NRG Energy Inc. shares plunged Nov. 4 after executives disclosed 2022 guidance that was lower than expected and the company recorded an additional $85 million hit from February's severe winter weather.

The independent power producer blamed the supply chain constraints impacting many other electricity providers for the need to reduce 2022 EBITDA guidance to between $1.95 billion and $2.25 billion from a previous range of $2.4 billion to $2.5 billion. During midday trading, the company's stock was down 10% to $35.97 per unit.

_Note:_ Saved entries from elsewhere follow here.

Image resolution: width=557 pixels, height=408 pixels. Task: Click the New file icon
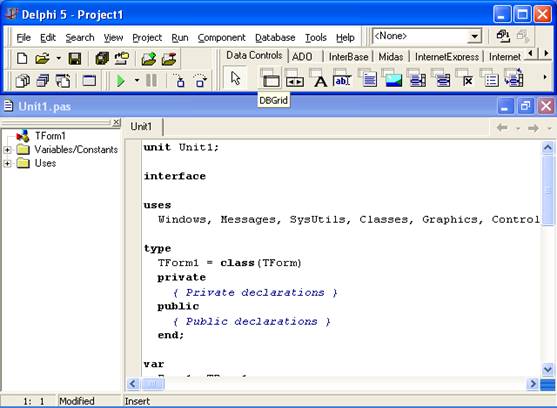coord(22,59)
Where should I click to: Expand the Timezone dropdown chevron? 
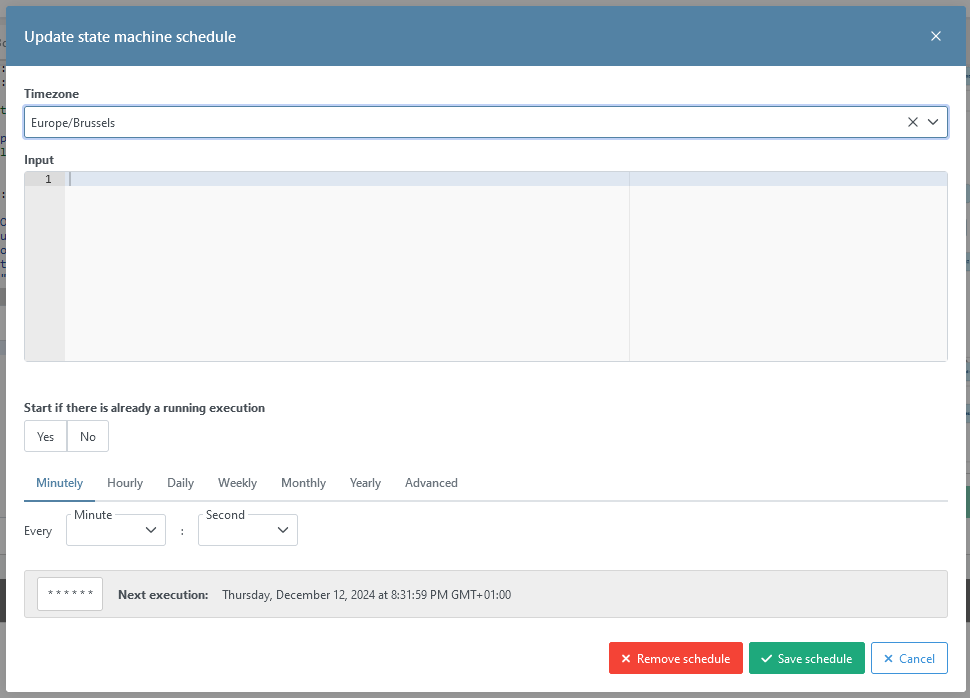click(933, 122)
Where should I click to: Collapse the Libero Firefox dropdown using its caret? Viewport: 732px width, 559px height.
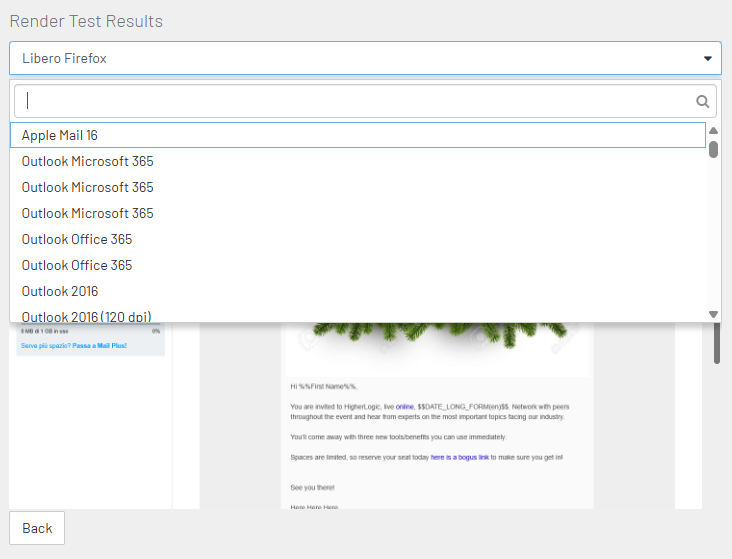708,59
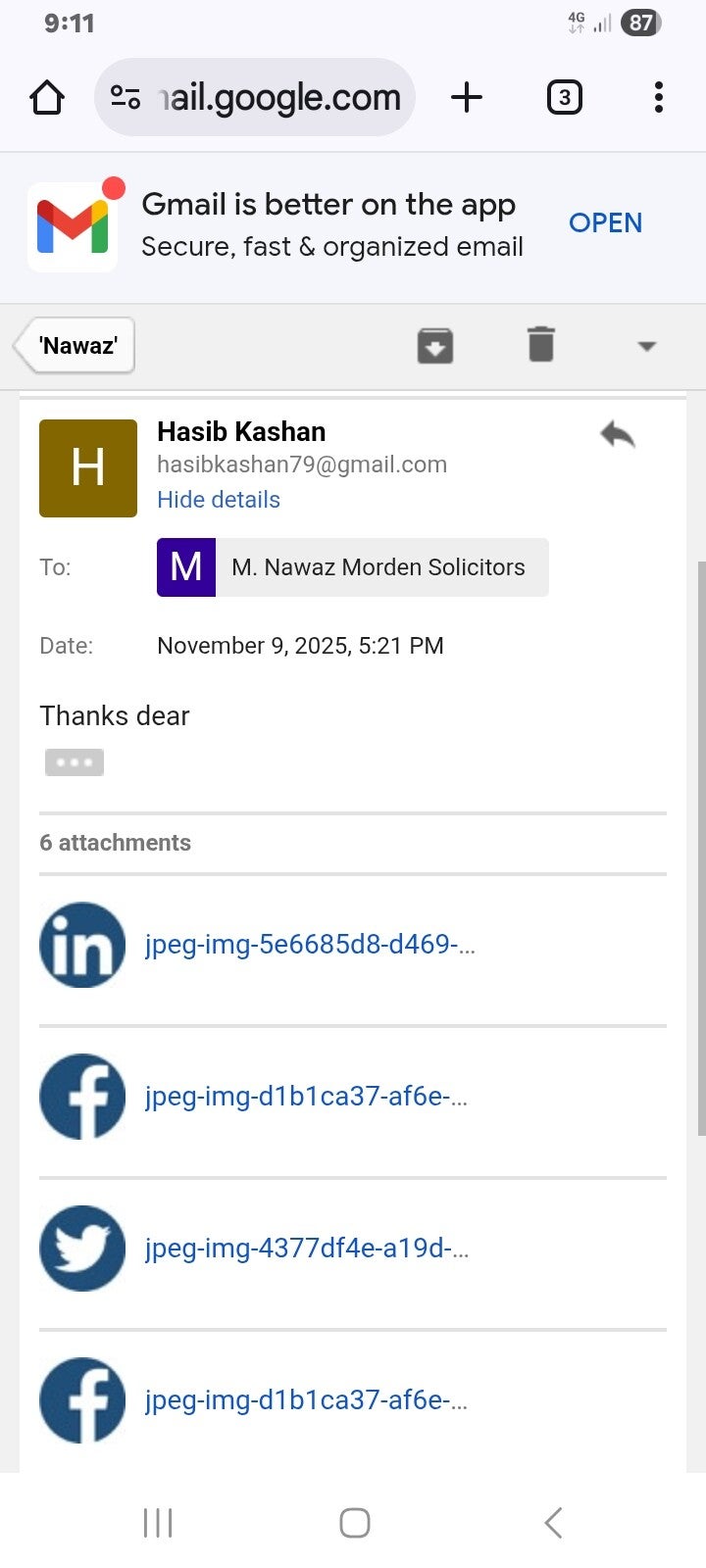
Task: Open the archive email icon in Gmail toolbar
Action: 434,345
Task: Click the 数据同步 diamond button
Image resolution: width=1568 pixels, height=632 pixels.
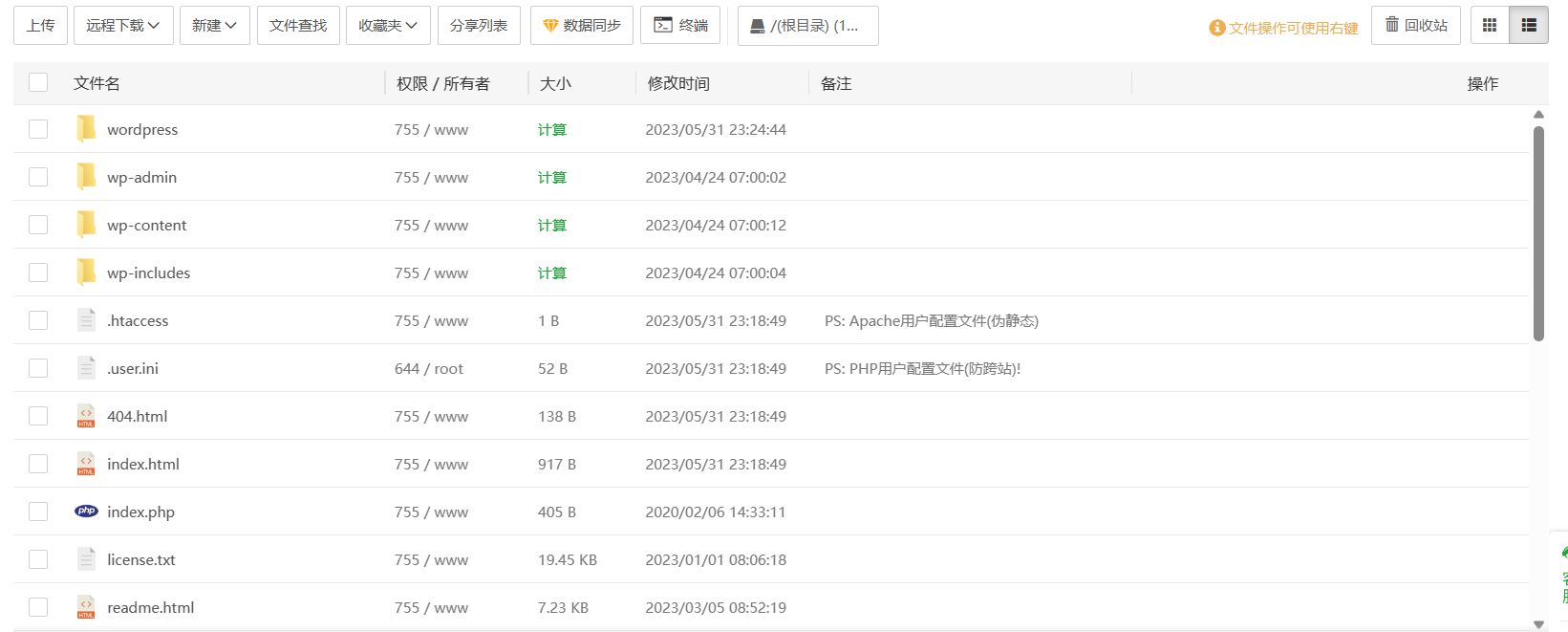Action: click(x=581, y=26)
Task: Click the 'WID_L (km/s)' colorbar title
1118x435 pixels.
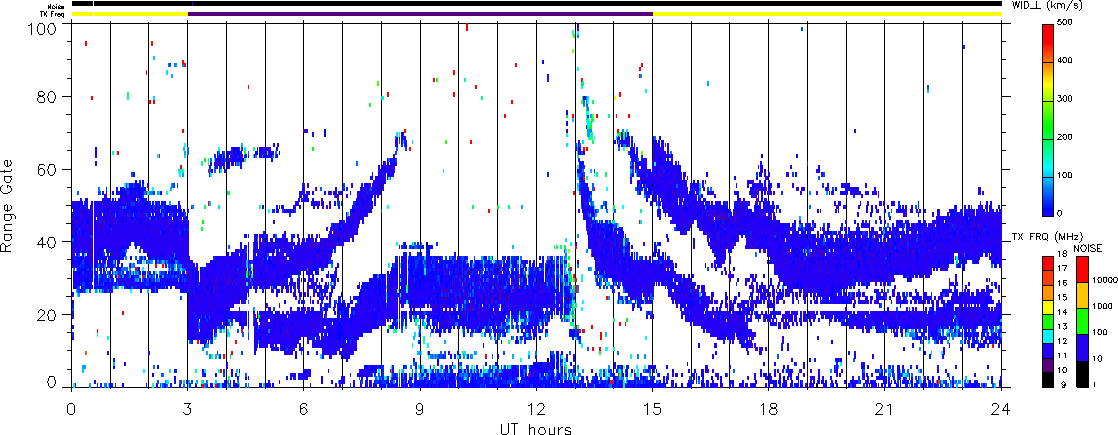Action: pos(1060,5)
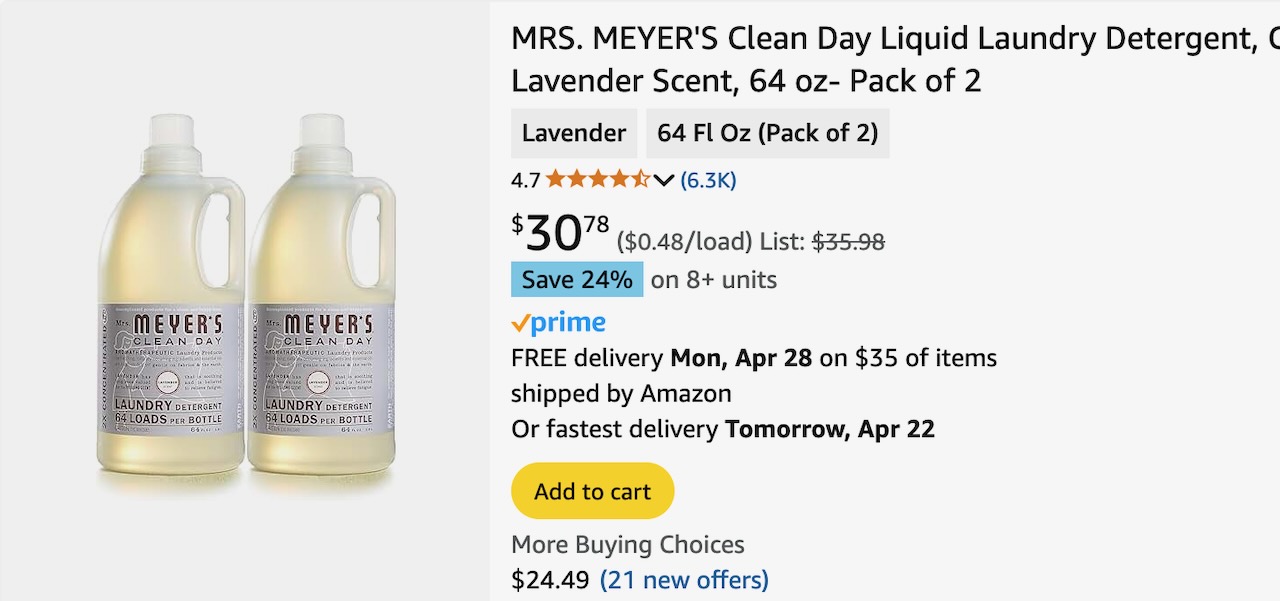The height and width of the screenshot is (601, 1280).
Task: Click the crossed-out $35.98 list price
Action: click(848, 241)

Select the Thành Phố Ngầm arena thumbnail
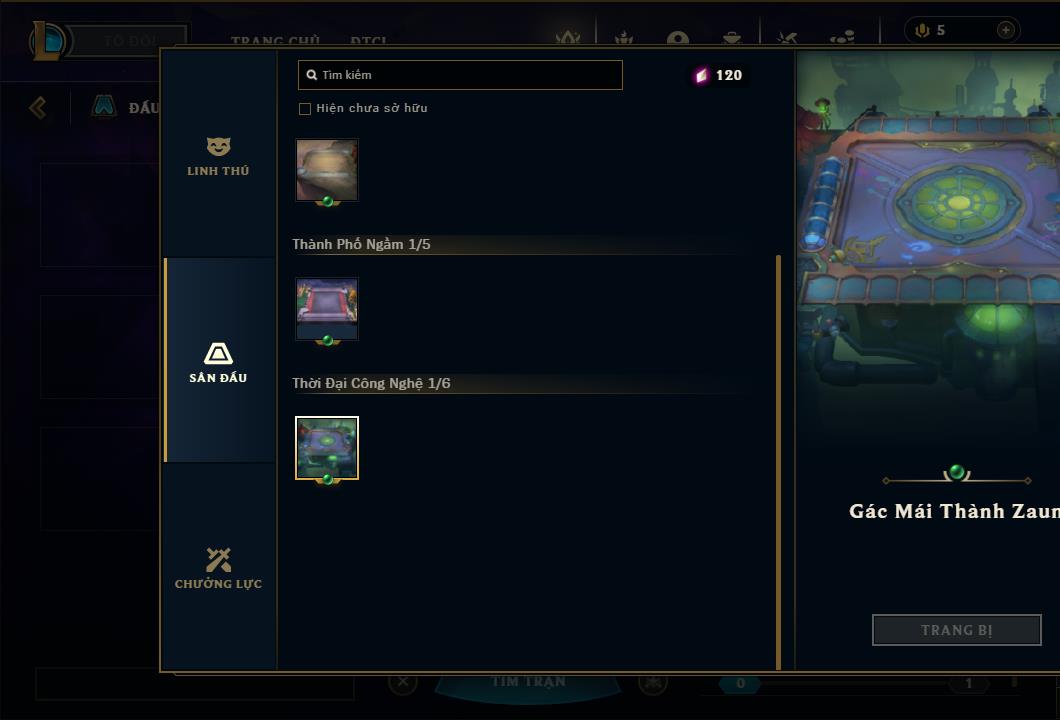point(327,309)
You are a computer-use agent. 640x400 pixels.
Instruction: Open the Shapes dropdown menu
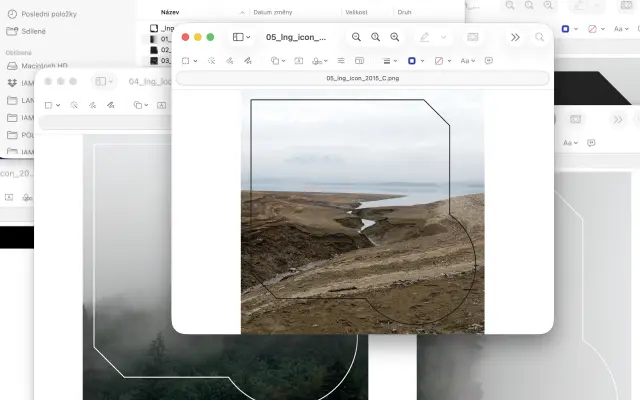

"In addition to our Limestone unit 1 outage, which is now extended to mid-April 2022, constraints in the availability of coal are impacting both costs and volumes," Executive Vice President and CFO Alberto Fornaro said during a third-quarter earnings conference call. "In addition, our [Midwest Generation LLC] coal plants are impacted by a shortfall in necessary chemicals to run the environmental controls of the fleet."

In a note following the call Nov. 4, however, CreditSights questioned whether a Texas power plant outage accounted for the $50 million reduction in guidance and whether access to coal supplies accounted for another $100 million impact. Instead, CreditSights analysts said NRG is short power compared with retail contract commitments amid a surging power price environment.

Specifically, NRG sent 108 million MWh to retail customers, "over twice the 50 million MWh of production from its owned power plants," during the year ended June 30, CreditSights said.

"CreditSights strongly believes the lower guidance is mainly due to the fact they are short power and these retail contracts are generally 6-12 months in length," analysts wrote, so if power prices remain high, NRG may not be able to return to a run rate of $2.5 billion in annual EBITDA until the third quarter of 2022.

During the call, NRG President and CEO Mauricio Gutierrez explained why procuring coal is a supply chain issue.

"When natural gas prices move up, our coal generation flexes up and ... our coal supply chain doesn't flex up as quickly as you would like it to be, whether it's the commodity, the delivery, which is rail, or chemicals, which is to control the emissions," Gutierrez told analysts and investors.

"I actually wouldn't characterize it as a retail concern," Gutierrez added.

NRG also said it expects a total 2021 loss related to February's winter storm, before income taxes, of $1.07 billion, compared with prior estimates of approximately $967 million.